Running GEOSldas v17.9.x on Discover

Rolf Reichle edited this page Nov 18, 2021 · 2 revisions

The NCCS/Discover system updates applied on 10 Nov 2021 cause runtime failures of GEOSldas releases v17.9.x on Haswell and Cascade Lake nodes. The following work-arounds are available and require only a minor modification of your job file ("lenkf.j"):

  1. Add module swap mpi/impi mpi/impi/2021.2.0 after g5_modules is sourced and other modules are loaded.
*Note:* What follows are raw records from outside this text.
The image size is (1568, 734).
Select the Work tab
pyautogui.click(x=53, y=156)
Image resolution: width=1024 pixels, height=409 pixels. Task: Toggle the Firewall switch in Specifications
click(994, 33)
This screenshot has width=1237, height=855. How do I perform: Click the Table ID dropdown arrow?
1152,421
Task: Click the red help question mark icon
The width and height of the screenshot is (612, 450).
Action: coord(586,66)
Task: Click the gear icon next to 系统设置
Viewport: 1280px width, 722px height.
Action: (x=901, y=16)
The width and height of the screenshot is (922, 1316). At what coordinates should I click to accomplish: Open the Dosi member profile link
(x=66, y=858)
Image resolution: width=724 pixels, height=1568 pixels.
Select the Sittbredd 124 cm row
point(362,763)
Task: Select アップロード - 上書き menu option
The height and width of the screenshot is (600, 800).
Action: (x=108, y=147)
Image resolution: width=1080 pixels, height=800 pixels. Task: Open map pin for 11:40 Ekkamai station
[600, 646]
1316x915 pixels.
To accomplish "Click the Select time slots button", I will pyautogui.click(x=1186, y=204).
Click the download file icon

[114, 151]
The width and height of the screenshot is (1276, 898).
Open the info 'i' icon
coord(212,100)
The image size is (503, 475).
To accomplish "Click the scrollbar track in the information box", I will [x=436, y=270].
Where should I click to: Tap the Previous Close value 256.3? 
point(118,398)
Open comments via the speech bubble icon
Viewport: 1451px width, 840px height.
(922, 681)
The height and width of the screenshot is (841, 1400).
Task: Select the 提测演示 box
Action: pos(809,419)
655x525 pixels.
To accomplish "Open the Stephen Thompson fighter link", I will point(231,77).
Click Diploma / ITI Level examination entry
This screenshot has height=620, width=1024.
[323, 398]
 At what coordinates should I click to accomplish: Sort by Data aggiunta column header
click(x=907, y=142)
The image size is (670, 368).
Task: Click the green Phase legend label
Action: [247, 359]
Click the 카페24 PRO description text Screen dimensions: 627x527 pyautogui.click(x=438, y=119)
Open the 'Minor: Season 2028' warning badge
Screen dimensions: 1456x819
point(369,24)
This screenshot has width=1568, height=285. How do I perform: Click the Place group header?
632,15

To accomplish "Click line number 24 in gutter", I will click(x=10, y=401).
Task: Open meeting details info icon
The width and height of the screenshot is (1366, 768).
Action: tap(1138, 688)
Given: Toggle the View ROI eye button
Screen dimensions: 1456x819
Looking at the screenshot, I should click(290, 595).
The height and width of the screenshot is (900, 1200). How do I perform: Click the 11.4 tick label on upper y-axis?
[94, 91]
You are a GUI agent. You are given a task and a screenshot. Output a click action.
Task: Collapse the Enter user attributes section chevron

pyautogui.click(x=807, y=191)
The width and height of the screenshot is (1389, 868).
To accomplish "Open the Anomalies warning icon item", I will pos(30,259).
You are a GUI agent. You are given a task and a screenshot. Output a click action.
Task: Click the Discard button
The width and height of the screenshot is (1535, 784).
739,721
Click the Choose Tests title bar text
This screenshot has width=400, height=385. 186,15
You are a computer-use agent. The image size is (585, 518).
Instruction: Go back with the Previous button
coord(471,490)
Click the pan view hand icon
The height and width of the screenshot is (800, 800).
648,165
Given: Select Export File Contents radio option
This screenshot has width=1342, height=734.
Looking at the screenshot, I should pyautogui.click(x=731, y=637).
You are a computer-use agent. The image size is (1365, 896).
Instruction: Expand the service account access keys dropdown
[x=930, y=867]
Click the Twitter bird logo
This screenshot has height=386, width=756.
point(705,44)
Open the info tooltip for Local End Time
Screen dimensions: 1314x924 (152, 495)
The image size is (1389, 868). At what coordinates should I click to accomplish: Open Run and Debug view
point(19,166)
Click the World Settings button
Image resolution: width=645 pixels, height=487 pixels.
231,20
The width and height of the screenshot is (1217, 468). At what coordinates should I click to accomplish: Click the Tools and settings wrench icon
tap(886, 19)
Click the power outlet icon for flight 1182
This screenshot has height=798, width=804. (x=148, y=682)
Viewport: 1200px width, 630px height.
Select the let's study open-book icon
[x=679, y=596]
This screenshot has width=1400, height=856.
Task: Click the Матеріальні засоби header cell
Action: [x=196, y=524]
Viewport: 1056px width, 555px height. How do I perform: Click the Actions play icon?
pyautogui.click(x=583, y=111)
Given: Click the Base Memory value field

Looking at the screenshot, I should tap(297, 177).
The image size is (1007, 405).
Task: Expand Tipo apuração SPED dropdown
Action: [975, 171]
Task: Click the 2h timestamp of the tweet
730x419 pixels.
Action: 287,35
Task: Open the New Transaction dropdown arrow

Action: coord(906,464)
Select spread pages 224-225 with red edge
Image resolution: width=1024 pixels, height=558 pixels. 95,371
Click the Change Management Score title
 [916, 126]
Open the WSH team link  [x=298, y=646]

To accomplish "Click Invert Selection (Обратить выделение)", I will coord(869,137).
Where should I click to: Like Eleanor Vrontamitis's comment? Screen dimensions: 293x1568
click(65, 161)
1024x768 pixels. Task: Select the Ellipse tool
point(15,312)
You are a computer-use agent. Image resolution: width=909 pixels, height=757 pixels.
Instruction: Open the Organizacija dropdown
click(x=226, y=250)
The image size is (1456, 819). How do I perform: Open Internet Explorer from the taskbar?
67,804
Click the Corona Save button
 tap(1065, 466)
This work-around should be zero-diff for GEOSldas (to be confirmed).

or

  1. Add module load mpi/impi-prov/19.1.3.304 (for GEOSldas v17.9.6, v17.9.4, v17.9.3, v17.9.2) or module load mpi/impi-prov/19.1.0.166 (for GEOSldas v17.9.1) after g5_modules is sourced. This work-around should be zero-diff for GEOSldas (confirmed for SMAP L4_SM Version 5 ops).

or

  1. Add #SBATCH --constraint=sky to request Skylake nodes. Note that each Skylake node has 40 processors. If you are adapting from a Haswell configuration, different inputs for --nodes and --ntasks-per-node may be more efficient, as long as the total number of tasks (=nodes*ntasks-per-node) remains unchanged and matches the existing domain decomposition (IMS.rc or JMS.rc). This work-around is generally not zero-diff for GEOSldas when there are changes in the layout of the nodes and the number of processors per node.

Only one of these work-arounds is needed. Testing so far suggests that the work-around can be implemented at run time. There is no need to recompile or re-run ldas_setup.